According to the indictment unsealed today, BTC-e, founded in 2011, was one of the world’s largest and most widely used digital currency exchanges. The indictment alleges that BTC-e allowed its users to trade in the digital currency “Bitcoin” with high levels of anonymity. The indictment alleges that although Bitcoin has known legitimate uses, the virtual currency, like cash, can be used to facilitate illicit transactions and to launder criminal proceeds. According to the indictment, since its inception, Vinnik and others developed a customer base for BTC-e that was heavily reliant on criminals, including by not requiring users to validate their identity, obscuring and anonymizing transactions and source of funds, and by lacking any anti-money laundering processes. The indictment alleges BTC-e was operated to facilitate transactions for cybercriminals worldwide and received the criminal proceeds of numerous computer intrusions and hacking incidents, ransomware scams, identity theft schemes, corrupt public officials, and narcotics distribution rings. Thus, the indictment alleges, BTC-e was used to facilitate crimes ranging from computer hacking, to fraud, identity theft, tax refund fraud schemes, public corruption, and drug trafficking. The investigation has revealed that BTC-e received more than $4 billion worth of bitcoin over the course of its operation.

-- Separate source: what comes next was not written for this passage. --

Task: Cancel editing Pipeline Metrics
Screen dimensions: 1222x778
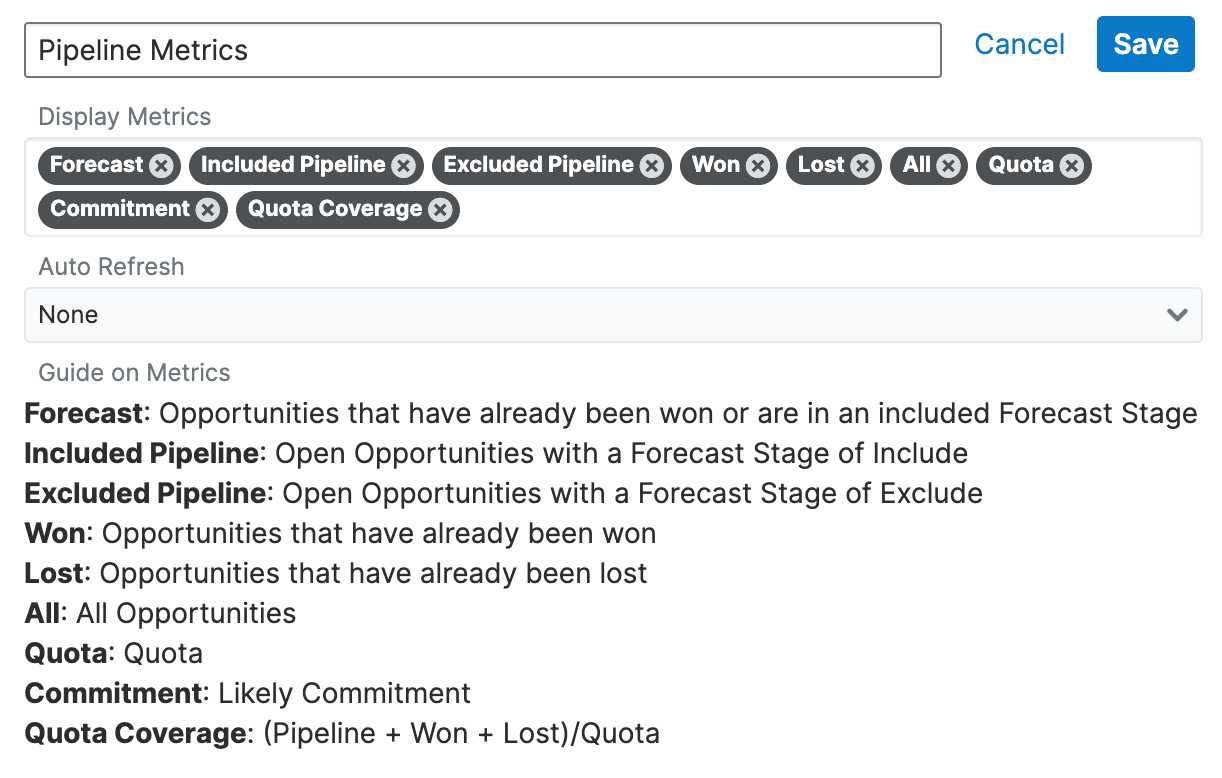Action: (1019, 44)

As to Vinnik, the indictment alleges that he received funds from the infamous computer intrusion or “hack” of Mt. Gox – an earlier digital currency exchange that eventually failed, in part due to losses attributable to hacking. The indictment alleges that Vinnik obtained funds from the hack of Mt. Gox and laundered those funds through various online exchanges, including his own BTC-e and a now defunct digital currency exchange, Tradehill, based in San Francisco, California. The indictment alleges that by moving funds through BTC-e, Vinnik sought to conceal and disguise his connection with the proceeds from the hacking of Mt. Gox and the resulting investigation.
As for defendant BTC-e, the indictment alleges that, despite doing substantial business in the United States, BTC-e was not registered as a money services business with the U.S. Department of the Treasury, had no anti-money laundering process, no system for appropriate “know your customer” or “KYC” verification, and no anti-money laundering program as required by federal law. According to the company’s website, BTC-e is located in Bulgaria but organized or otherwise subject to the laws of Cyprus. The exchange allegedly maintains a base of operations in the Seychelles Islands and its web domains are registered to shell companies in, among other places, Singapore, the British Virgin Islands, France, and New Zealand.
The indictment charges BTC-e and Vinnik with one count of operation of an unlicensed money service business, in violation of 18 U.S.C. § 1960, and one count of conspiracy to commit money laundering, in violation of 18 U.S.C. § 1956(h). In addition, the indictment charges Vinnik with seventeen counts of money laundering, in violation of 18 U.S.C. § 1956(a)(1), and two counts of engaging in unlawful monetary transactions, in violation of 18 U.S.C. § 1957. An indictment merely alleges that crimes have been committed, and the defendants are presumed innocent until proven guilty beyond a reasonable doubt.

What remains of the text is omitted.